- ACTION ITEM:
An answer that reproduces all the entries exactly is what is needed.

── RECORDED INFORMATION

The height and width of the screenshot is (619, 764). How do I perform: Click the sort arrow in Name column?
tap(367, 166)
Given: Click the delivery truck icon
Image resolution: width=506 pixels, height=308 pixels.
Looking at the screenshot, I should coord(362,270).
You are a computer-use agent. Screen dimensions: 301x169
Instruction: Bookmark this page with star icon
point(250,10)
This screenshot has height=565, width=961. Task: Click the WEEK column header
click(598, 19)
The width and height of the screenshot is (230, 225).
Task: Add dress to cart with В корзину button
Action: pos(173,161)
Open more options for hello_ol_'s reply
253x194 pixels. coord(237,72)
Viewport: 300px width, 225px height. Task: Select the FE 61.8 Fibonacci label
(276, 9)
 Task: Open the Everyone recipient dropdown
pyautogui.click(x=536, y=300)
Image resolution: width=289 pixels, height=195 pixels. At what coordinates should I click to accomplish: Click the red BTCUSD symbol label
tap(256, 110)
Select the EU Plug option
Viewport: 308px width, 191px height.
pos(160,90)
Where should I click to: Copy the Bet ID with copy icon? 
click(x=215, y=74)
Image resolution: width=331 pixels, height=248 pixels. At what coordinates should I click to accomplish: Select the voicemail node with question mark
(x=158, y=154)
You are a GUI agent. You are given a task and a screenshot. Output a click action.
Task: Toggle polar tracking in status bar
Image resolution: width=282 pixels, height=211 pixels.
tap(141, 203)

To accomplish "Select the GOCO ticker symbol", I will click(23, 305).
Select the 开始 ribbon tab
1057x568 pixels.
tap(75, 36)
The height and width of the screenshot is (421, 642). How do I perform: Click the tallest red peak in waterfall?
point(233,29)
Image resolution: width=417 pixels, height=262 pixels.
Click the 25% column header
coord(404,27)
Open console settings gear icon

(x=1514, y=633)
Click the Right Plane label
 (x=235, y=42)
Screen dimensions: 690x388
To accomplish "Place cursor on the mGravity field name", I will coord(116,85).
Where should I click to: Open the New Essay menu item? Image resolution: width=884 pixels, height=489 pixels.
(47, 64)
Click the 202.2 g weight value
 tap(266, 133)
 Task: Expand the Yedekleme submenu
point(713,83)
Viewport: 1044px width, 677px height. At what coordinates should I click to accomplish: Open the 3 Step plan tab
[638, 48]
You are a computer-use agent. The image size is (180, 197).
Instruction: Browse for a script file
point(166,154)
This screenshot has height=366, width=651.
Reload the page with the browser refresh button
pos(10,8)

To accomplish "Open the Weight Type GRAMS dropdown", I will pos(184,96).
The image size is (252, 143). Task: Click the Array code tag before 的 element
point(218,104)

────

- EXERCISE OUTPUT:
The height and width of the screenshot is (619, 764). How do I perform: Click the sort arrow in Name column?
tap(367, 166)
Given: Click the delivery truck icon
Image resolution: width=506 pixels, height=308 pixels.
Looking at the screenshot, I should coord(362,270).
You are a computer-use agent. Screen dimensions: 301x169
Instruction: Bookmark this page with star icon
point(250,10)
This screenshot has height=565, width=961. Task: Click the WEEK column header
click(598, 19)
The width and height of the screenshot is (230, 225).
Task: Add dress to cart with В корзину button
Action: pos(173,161)
Open more options for hello_ol_'s reply
253x194 pixels. coord(237,72)
Viewport: 300px width, 225px height. Task: Select the FE 61.8 Fibonacci label
(276, 9)
 Task: Open the Everyone recipient dropdown
pyautogui.click(x=536, y=300)
Image resolution: width=289 pixels, height=195 pixels. At what coordinates should I click to accomplish: Click the red BTCUSD symbol label
tap(256, 110)
Select the EU Plug option
Viewport: 308px width, 191px height.
pos(160,90)
Where should I click to: Copy the Bet ID with copy icon? 
click(x=215, y=74)
Image resolution: width=331 pixels, height=248 pixels. At what coordinates should I click to accomplish: Select the voicemail node with question mark
(x=158, y=154)
You are a GUI agent. You are given a task and a screenshot. Output a click action.
Task: Toggle polar tracking in status bar
Image resolution: width=282 pixels, height=211 pixels.
tap(141, 203)

To accomplish "Select the GOCO ticker symbol", I will click(23, 305).
Select the 开始 ribbon tab
1057x568 pixels.
tap(75, 36)
The height and width of the screenshot is (421, 642). How do I perform: Click the tallest red peak in waterfall?
point(233,29)
Image resolution: width=417 pixels, height=262 pixels.
Click the 25% column header
coord(404,27)
Open console settings gear icon

(x=1514, y=633)
Click the Right Plane label
 (x=235, y=42)
Screen dimensions: 690x388
To accomplish "Place cursor on the mGravity field name", I will coord(116,85).
Where should I click to: Open the New Essay menu item? Image resolution: width=884 pixels, height=489 pixels.
(47, 64)
Click the 202.2 g weight value
 tap(266, 133)
 Task: Expand the Yedekleme submenu
point(713,83)
Viewport: 1044px width, 677px height. At what coordinates should I click to accomplish: Open the 3 Step plan tab
[638, 48]
You are a computer-use agent. The image size is (180, 197).
Instruction: Browse for a script file
point(166,154)
This screenshot has height=366, width=651.
Reload the page with the browser refresh button
pos(10,8)

To accomplish "Open the Weight Type GRAMS dropdown", I will pos(184,96).
The image size is (252, 143). Task: Click the Array code tag before 的 element
point(218,104)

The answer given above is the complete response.